During the procedure, it was alleged that the supervising CRNA cautioned the student about their proximity during the nerve block administration. Following the procedure, the patient experienced difficulty gripping, and subsequent nerve conduction studies revealed brachial plexopathy.
Despite consultations with multiple surgeons, the patient continues to suffer from muscle wasting, impaired grip strength, and inability to lift their left arm.
This case seeks expert opinion on CRNA Best Practices and standard of care.
Questions to the expert and their responses
How often do you manage CRNA students performing nerve blocks?
Throughout my 37-year career as a clinical instructor, I supervised nurse anesthesia students across various cases and anesthetics, including peripheral nerve blocks (PNBs). Even after my retirement in October 2021, I continue to teach students.
What protocols are in place to ensure that a student does not harm a patient when performing a nerve block?
Several protocols are followed to maintain high care standards while supervising students.
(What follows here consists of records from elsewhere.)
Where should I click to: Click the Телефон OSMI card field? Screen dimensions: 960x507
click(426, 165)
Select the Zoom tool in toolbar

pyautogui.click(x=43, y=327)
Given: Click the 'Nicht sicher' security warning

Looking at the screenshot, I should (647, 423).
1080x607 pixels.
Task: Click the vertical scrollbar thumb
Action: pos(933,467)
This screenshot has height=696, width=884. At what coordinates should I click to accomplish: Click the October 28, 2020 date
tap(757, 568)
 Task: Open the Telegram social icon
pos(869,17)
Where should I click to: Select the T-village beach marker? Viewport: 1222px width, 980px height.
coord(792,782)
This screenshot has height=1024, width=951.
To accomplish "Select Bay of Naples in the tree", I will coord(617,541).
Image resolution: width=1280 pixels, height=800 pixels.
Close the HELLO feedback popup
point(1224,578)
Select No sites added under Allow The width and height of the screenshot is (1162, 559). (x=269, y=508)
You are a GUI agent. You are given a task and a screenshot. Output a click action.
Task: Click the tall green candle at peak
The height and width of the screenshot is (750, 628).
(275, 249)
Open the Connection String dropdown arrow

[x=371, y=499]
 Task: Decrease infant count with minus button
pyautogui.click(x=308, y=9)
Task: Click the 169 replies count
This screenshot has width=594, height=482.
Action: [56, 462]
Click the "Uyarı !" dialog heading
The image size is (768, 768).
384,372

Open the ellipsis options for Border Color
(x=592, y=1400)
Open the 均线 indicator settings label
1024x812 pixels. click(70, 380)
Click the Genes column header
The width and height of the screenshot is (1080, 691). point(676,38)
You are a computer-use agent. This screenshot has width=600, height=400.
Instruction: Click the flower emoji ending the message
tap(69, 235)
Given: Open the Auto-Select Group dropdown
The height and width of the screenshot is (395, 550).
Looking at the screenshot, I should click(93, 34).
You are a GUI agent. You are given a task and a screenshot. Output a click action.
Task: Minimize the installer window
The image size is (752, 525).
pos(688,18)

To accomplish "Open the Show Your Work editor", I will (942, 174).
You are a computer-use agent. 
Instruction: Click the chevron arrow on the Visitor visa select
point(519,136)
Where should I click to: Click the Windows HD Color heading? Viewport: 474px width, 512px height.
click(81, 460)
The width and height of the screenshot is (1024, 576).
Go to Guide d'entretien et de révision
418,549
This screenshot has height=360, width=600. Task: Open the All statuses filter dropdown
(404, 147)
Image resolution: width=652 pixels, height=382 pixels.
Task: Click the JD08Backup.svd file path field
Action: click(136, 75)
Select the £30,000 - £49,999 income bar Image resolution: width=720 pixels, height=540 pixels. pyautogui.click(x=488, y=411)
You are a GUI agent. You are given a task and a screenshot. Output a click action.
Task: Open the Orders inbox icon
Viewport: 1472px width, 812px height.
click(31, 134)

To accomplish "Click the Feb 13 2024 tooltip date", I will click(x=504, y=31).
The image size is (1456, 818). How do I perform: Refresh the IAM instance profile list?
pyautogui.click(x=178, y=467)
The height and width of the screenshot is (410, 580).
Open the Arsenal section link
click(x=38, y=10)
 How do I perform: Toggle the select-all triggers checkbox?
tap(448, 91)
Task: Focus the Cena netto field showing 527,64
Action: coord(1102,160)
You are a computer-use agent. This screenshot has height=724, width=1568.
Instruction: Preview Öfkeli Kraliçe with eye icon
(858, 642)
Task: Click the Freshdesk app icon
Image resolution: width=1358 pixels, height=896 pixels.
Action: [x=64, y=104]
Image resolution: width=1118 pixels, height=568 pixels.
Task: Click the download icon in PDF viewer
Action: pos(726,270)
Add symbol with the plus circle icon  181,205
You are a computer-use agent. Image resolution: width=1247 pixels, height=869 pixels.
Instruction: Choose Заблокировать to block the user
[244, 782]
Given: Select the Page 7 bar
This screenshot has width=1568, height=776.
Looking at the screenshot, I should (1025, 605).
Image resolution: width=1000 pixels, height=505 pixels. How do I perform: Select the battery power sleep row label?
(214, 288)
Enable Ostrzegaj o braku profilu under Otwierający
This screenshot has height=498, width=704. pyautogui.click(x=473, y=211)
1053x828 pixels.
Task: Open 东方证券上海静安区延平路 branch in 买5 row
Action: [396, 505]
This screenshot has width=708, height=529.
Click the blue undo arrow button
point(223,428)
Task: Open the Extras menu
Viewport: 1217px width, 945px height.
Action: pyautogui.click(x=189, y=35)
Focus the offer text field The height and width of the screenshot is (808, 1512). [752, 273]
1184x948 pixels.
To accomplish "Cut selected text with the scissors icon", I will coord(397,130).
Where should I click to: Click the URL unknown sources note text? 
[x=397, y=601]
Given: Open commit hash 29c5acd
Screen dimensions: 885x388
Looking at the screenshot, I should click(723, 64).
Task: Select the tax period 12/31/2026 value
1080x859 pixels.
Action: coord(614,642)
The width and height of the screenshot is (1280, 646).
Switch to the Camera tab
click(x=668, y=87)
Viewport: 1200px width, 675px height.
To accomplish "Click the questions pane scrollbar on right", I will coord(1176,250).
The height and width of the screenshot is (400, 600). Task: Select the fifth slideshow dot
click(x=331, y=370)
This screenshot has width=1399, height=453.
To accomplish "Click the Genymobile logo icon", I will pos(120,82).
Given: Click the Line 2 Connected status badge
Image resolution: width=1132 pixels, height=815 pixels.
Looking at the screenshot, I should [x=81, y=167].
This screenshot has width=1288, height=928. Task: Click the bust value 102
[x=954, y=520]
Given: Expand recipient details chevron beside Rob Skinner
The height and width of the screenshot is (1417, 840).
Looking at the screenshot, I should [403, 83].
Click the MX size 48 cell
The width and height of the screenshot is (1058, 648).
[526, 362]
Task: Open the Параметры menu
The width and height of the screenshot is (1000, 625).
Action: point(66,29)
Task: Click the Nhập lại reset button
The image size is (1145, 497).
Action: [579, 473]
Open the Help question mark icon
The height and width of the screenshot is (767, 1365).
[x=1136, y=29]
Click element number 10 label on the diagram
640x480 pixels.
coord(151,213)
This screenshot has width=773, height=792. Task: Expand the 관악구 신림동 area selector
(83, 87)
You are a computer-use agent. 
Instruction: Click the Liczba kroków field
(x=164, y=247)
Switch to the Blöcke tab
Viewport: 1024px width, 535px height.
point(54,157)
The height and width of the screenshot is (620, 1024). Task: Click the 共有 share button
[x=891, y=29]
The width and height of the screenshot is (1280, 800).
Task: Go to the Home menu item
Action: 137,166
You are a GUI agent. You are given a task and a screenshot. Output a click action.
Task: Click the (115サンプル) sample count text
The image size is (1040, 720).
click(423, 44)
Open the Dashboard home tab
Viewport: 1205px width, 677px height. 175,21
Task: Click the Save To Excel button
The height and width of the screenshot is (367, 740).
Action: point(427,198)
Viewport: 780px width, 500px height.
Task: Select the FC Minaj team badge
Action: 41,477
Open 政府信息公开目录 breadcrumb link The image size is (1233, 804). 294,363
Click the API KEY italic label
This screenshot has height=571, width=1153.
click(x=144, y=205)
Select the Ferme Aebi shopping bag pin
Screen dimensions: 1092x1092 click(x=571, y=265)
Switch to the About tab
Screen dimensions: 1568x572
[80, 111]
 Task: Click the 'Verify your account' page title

These include ensuring comprehensive anatomical knowledge of the area being blocked, utilizing ultrasound-guided imagery, and employing peripheral nerve stimulation. Each step performed by the student is vigilantly monitored by the instructor to guarantee patient safety and the correct delivery of anesthesia care.
Have you ever reviewed a similar case? If yes, please elaborate.
Yes, I have reviewed several cases concerning nerve injuries in PNBs. One such case is currently under review in Arizona.
About the expert
This expert has an extensive background in nursing, with over 35 years of experience specializing as a nurse anesthetist. They hold degrees from prestigious universities and are both a licensed registered nurse and a certified registered nurse anesthetist. Their professional history includes roles such as staff registered nurse in critical care units, associate director for a School of Anesthesia, program director of an anesthesia technician program, and currently serves as an adjunct professor, faculty member at two universities, and a didactic instructor and consultant at a large medical group.